People start going to the gym for a variety of reasons. But the mistakes beginners make on their first training days are almost always the same. It is necessary to consider the basic principles of proper muscle work.
Regardless of your goal, for the first 1 - 2 months, plan 3 workouts per week for 1 - 1, 5 hours.
One of the most common mistakes is being overly enthusiastic during your first workouts. A person begins to do many exercises on various simulators, while trying not to miss anything, and as a result, gets overtrained and overworked, which leads to refusal of further training. Take your time and do not train according to the principle: the more the better.
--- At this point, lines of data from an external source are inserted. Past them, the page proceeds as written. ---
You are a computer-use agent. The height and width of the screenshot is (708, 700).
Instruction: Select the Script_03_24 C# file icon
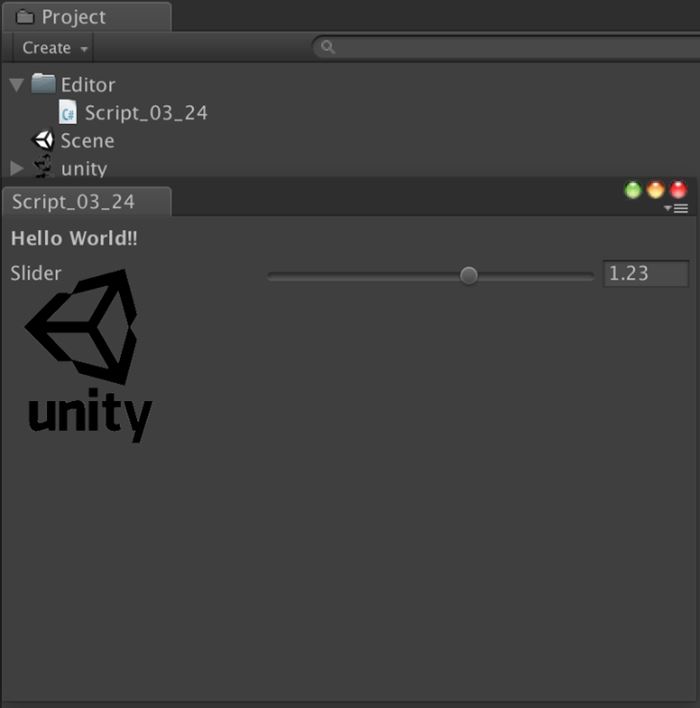(68, 112)
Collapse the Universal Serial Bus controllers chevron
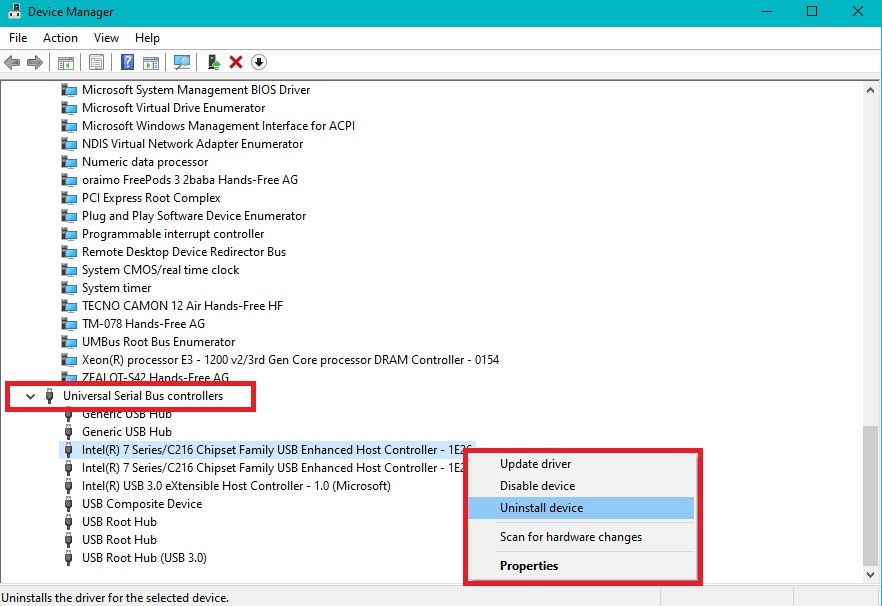 [x=30, y=396]
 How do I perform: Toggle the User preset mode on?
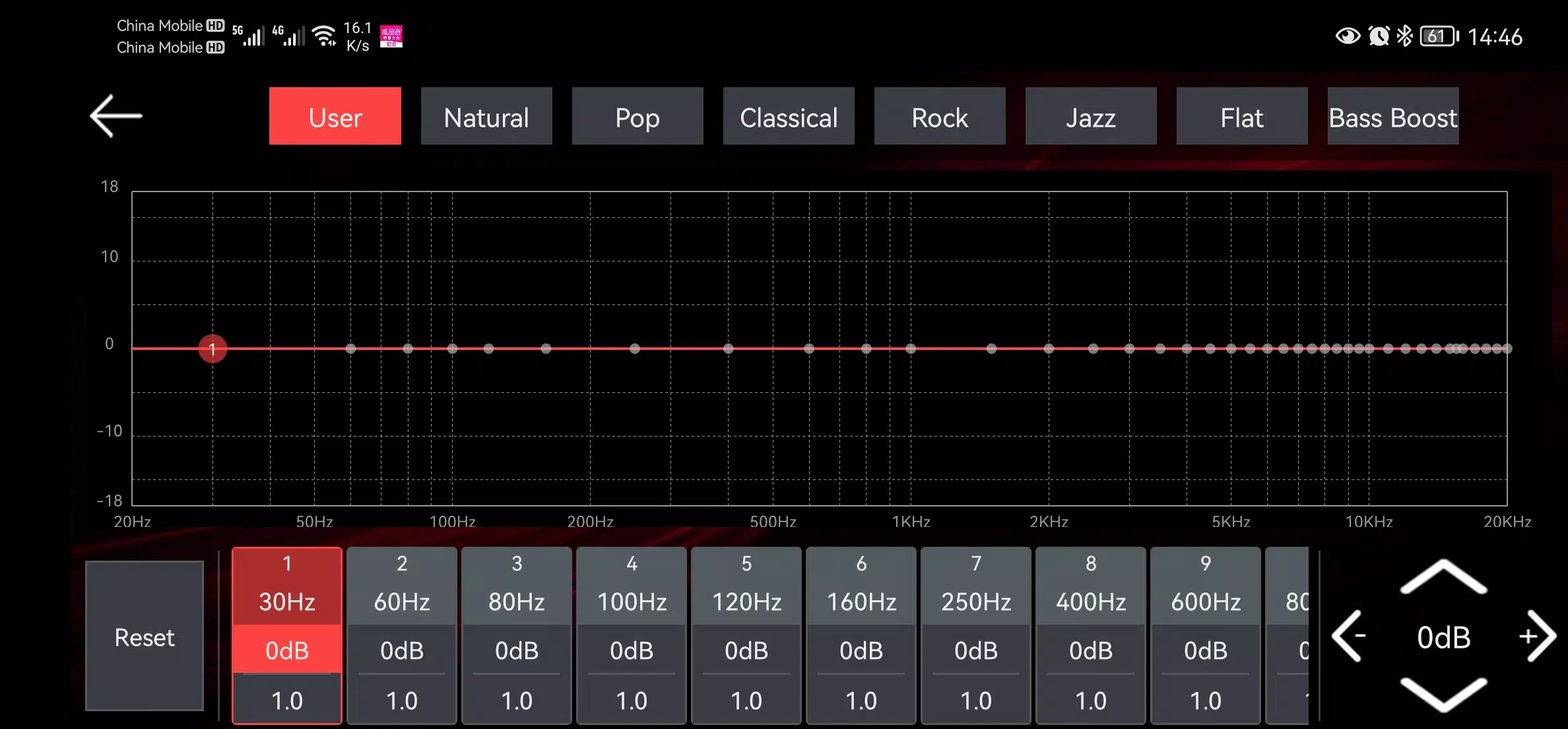335,117
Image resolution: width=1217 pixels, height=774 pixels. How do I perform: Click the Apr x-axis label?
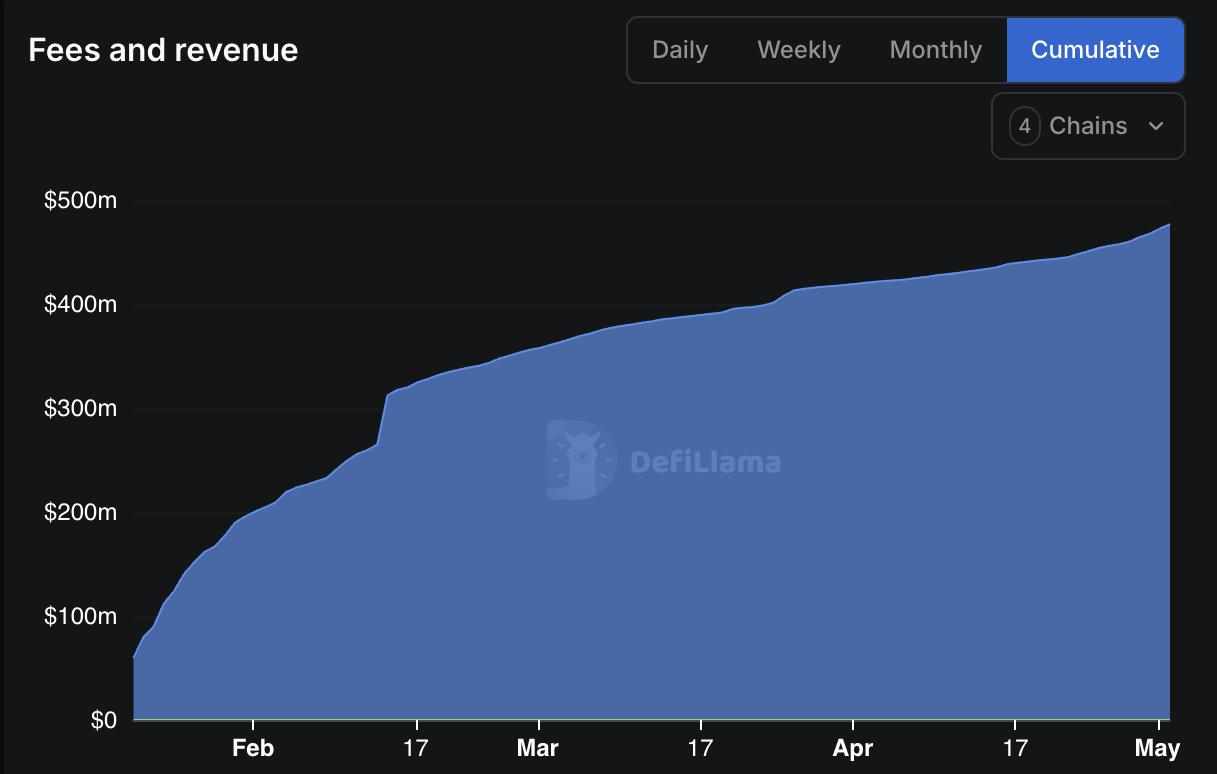[852, 747]
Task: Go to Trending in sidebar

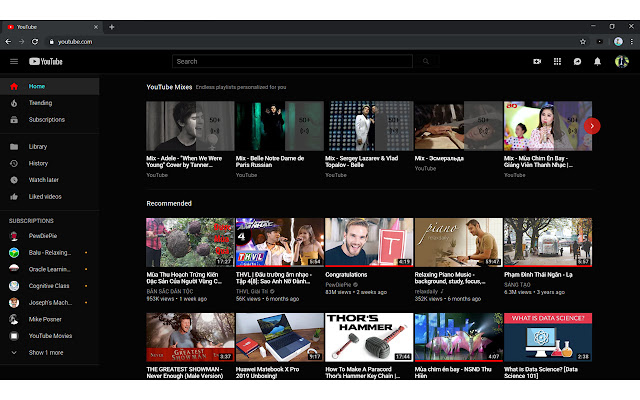Action: point(40,103)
The workout should contain three parts: the warm-up, the main part, and the relaxation exercises. Warm-up is needed in order to activate the work of various body systems, as well as to warm up the muscles that are loaded in the main part of the workout. Often due to ignoring the warm-up, problems occur for beginners (injuries, discomfort, etc.). The warm-up should last 10-15 minutes.
The main training part is designed to perform exercises for specific muscle groups. The number of exercises, sets and reps depends on the individually set goals.
The third part of the workout aims to normalize breathing and blood circulation. You can make several deep breaths, perform an exercise to stretch the spine, hanging on the bar.
There are two types of exercise equipment in gyms: strength equipment and cardiovascular equipment. Cardio simulators (exercise bike, treadmill, rowing machine) produce a general load on the body. In the process of training, large muscle groups, cardiovascular and respiratory systems are worked out on them. They are ideal for those looking to lose weight. In addition, cardiovascular equipment is used to warm up.
Strength machines are used to work out muscles with the help of various weights. The most common strength machines include the barbell and dumbbells. Before starting classes, you need to draw up a weekly training plan. Decide on which day of the week you will train a specific muscle group.
For each muscle group, it is best to plan two to three exercises first. For example, a squat with a barbell over the shoulders is suitable for the legs. Train your pectoral muscles with a bench press lying on a horizontal bench. Make sure someone backs you up.